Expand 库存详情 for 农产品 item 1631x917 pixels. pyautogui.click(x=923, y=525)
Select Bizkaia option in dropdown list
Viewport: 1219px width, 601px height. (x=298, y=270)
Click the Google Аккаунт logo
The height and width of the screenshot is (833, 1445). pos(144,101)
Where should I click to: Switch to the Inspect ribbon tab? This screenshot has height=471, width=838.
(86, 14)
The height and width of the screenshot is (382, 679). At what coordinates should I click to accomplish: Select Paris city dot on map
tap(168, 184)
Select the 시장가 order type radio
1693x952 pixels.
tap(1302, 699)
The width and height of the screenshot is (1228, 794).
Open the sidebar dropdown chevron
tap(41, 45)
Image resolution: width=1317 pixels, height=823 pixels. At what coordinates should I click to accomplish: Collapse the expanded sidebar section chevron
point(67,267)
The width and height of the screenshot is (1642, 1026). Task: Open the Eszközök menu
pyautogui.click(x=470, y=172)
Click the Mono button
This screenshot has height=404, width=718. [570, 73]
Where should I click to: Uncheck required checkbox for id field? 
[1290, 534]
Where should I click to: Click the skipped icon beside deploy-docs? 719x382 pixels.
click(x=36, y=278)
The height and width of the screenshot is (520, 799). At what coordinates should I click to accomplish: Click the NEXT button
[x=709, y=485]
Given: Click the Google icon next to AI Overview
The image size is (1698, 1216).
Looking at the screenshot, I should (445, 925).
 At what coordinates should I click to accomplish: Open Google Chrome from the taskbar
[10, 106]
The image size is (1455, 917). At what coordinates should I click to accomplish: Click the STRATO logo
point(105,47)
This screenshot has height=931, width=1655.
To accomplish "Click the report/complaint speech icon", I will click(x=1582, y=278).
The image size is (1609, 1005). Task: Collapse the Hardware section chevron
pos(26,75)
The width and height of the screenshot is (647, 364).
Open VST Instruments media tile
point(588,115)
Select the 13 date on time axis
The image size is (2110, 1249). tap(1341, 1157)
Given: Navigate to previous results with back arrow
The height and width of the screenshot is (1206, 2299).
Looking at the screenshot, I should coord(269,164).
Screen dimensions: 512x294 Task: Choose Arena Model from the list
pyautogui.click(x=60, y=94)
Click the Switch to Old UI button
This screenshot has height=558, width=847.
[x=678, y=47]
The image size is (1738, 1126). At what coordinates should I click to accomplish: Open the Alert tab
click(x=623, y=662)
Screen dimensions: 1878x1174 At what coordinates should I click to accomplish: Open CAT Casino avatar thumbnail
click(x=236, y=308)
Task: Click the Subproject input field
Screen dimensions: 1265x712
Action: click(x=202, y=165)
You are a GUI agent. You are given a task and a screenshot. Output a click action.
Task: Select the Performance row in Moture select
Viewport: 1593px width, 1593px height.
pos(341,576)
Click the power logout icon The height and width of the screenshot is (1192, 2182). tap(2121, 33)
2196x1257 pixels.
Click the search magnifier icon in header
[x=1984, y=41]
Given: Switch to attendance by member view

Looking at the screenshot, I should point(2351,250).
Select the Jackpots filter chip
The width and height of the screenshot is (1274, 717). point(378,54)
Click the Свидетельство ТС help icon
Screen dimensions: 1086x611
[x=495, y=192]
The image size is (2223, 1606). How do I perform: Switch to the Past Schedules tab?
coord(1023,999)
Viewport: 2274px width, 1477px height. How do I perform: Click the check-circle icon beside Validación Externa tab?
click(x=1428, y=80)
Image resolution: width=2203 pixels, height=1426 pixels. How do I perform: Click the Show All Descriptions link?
== == ==
> _YOUR TASK_
Scan the entries above for the line containing "Click the Mono button", and copy it and all lines after it exactly, down to and including the line containing "Task: Select the".

> _FINAL ANSWER_
Click the Mono button
This screenshot has height=404, width=718. [570, 73]
Where should I click to: Uncheck required checkbox for id field? 
[1290, 534]
Where should I click to: Click the skipped icon beside deploy-docs? 719x382 pixels.
click(x=36, y=278)
The height and width of the screenshot is (520, 799). At what coordinates should I click to accomplish: Click the NEXT button
[x=709, y=485]
Given: Click the Google icon next to AI Overview
The image size is (1698, 1216).
Looking at the screenshot, I should (445, 925).
 At what coordinates should I click to accomplish: Open Google Chrome from the taskbar
[10, 106]
The image size is (1455, 917). At what coordinates should I click to accomplish: Click the STRATO logo
point(105,47)
This screenshot has height=931, width=1655.
To accomplish "Click the report/complaint speech icon", I will click(x=1582, y=278).
The image size is (1609, 1005). Task: Collapse the Hardware section chevron
pos(26,75)
The width and height of the screenshot is (647, 364).
Open VST Instruments media tile
point(588,115)
Select the 13 date on time axis
The image size is (2110, 1249). tap(1341, 1157)
Given: Navigate to previous results with back arrow
The height and width of the screenshot is (1206, 2299).
Looking at the screenshot, I should coord(269,164).
Screen dimensions: 512x294 Task: Choose Arena Model from the list
pyautogui.click(x=60, y=94)
Click the Switch to Old UI button
This screenshot has height=558, width=847.
[x=678, y=47]
The image size is (1738, 1126). At what coordinates should I click to accomplish: Open the Alert tab
click(x=623, y=662)
Screen dimensions: 1878x1174 At what coordinates should I click to accomplish: Open CAT Casino avatar thumbnail
click(x=236, y=308)
Task: Click the Subproject input field
Screen dimensions: 1265x712
Action: click(x=202, y=165)
You are a GUI agent. You are given a task and a screenshot. Output a click action.
Task: Select the Performance row in Moture select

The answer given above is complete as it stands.